In VR applications, a continuing problem is how to render a three dimensional environment of the quality and speed users want while offering the product at a price they can afford. To make a realistic environment, such as in a three dimensional video game, many three dimensional polygons need to be rendered. This rendering requires prohibitively expensive hardware which greatly restricts the commercial value of such a system.
In relation to telepresence applications, a continuing problem with the prior art is how to encode sufficient data that a viewer may arbitrarily move his viewing perspective within the telepresence environment and not look beyond the field of view. One relatively simple solution, where the telepresence environment is based on a real three dimensional environment, is to simply use the head orientation sensors to cause a camera to track the orientation of the viewer. This has obvious limitations in that only one viewer can be in the telepresence environment at a time (since the camera can only track one viewer, and the other viewers will not typically be able to follow the head motions of the controlling viewer) and, also, prerecorded data cannot be used. Further, there is an inherent delay between a change in user viewing perspective and the time that it takes to realign the corresponding camera. These limitations greatly restrict the value of such systems.
One method for overcoming each of these limitations is to encode, either in real time or by pre-recording, a field of view largely equivalent to the entire range of motion vision of a viewer—that is, what the viewer would see if he moved his head in each permitted direction throughout the entire permissible range. For example, encoding substantially a full hemisphere of visual information would permit a plurality of viewers a reasonable degree of freedom to interactively look in a range of directions within the telepresence environment.
The difficulty with this approach is that most means for encoding such information distort, or warp, the visual data, so that the information must be corrected, or “de-warped” before a viewer can readily assimilate it. For example, a typical approach for encoding substantially a full hemisphere of information involves using a fish-eye lens. Fish-eye lenses, by their nature, convert a three dimensional scene to a two-dimensional representation by compressing the data at the periphery of the field of view. For the information to be viewed comfortably by a viewer in the VR environment, the visual data must be decompressed, or dewarped, so that it is presented in normal perspective as a two dimensional representation.
::::::
→ **EXERCISE DIRECTIONS**: In the passage on VR and telepresence, how do fish-eye lenses turn a three dimensional scene into a two-dimensional representation?

→ **DATA LISTING**:
::::::
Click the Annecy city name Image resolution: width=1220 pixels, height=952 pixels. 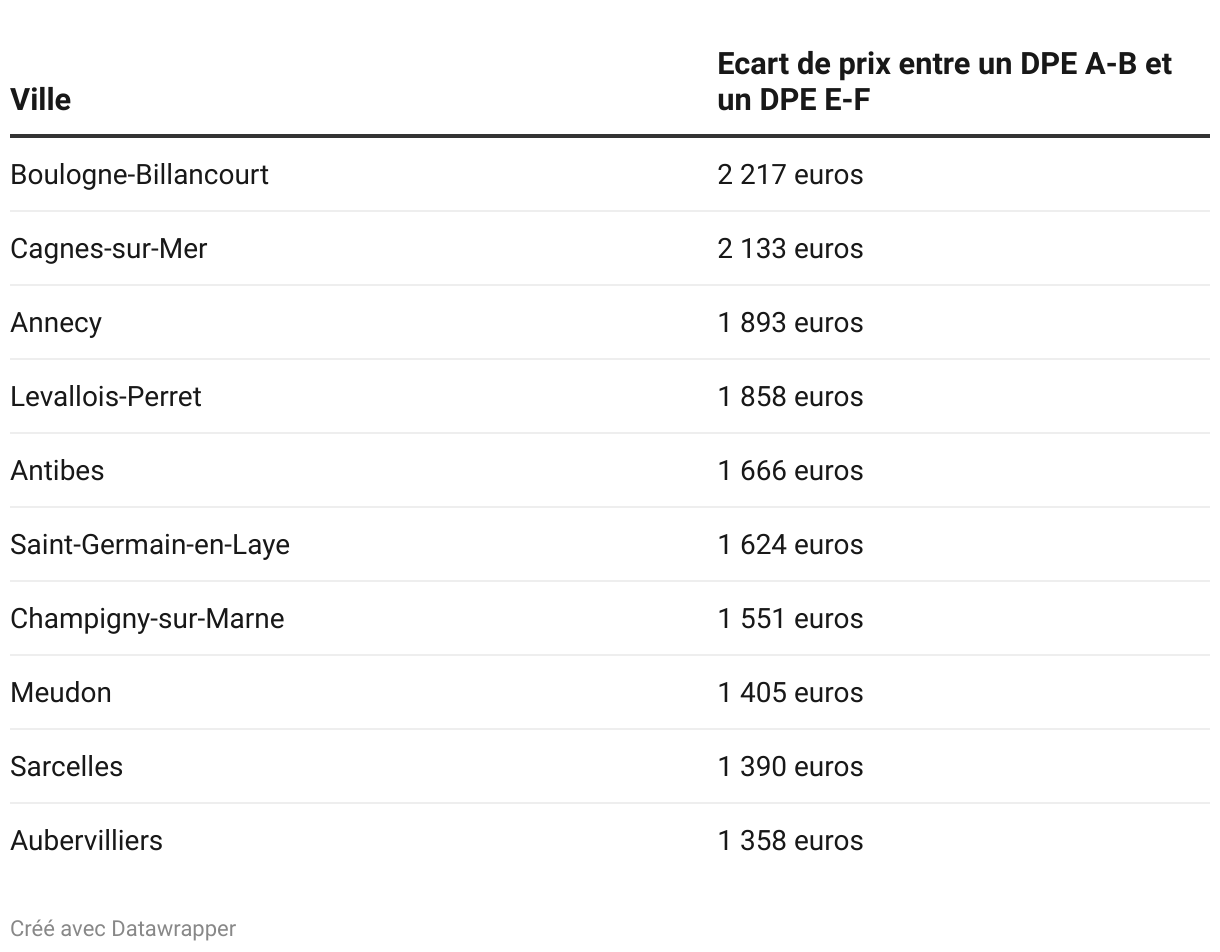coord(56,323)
::::::
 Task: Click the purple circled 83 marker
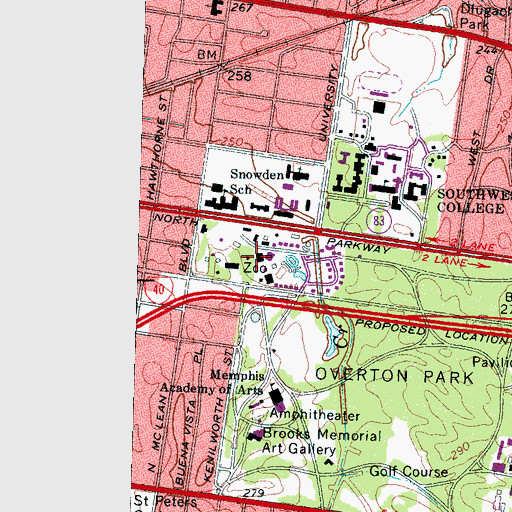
::::::
→ **ANSWER TO THE EXERCISE**: They compress the data at the periphery of the field of view.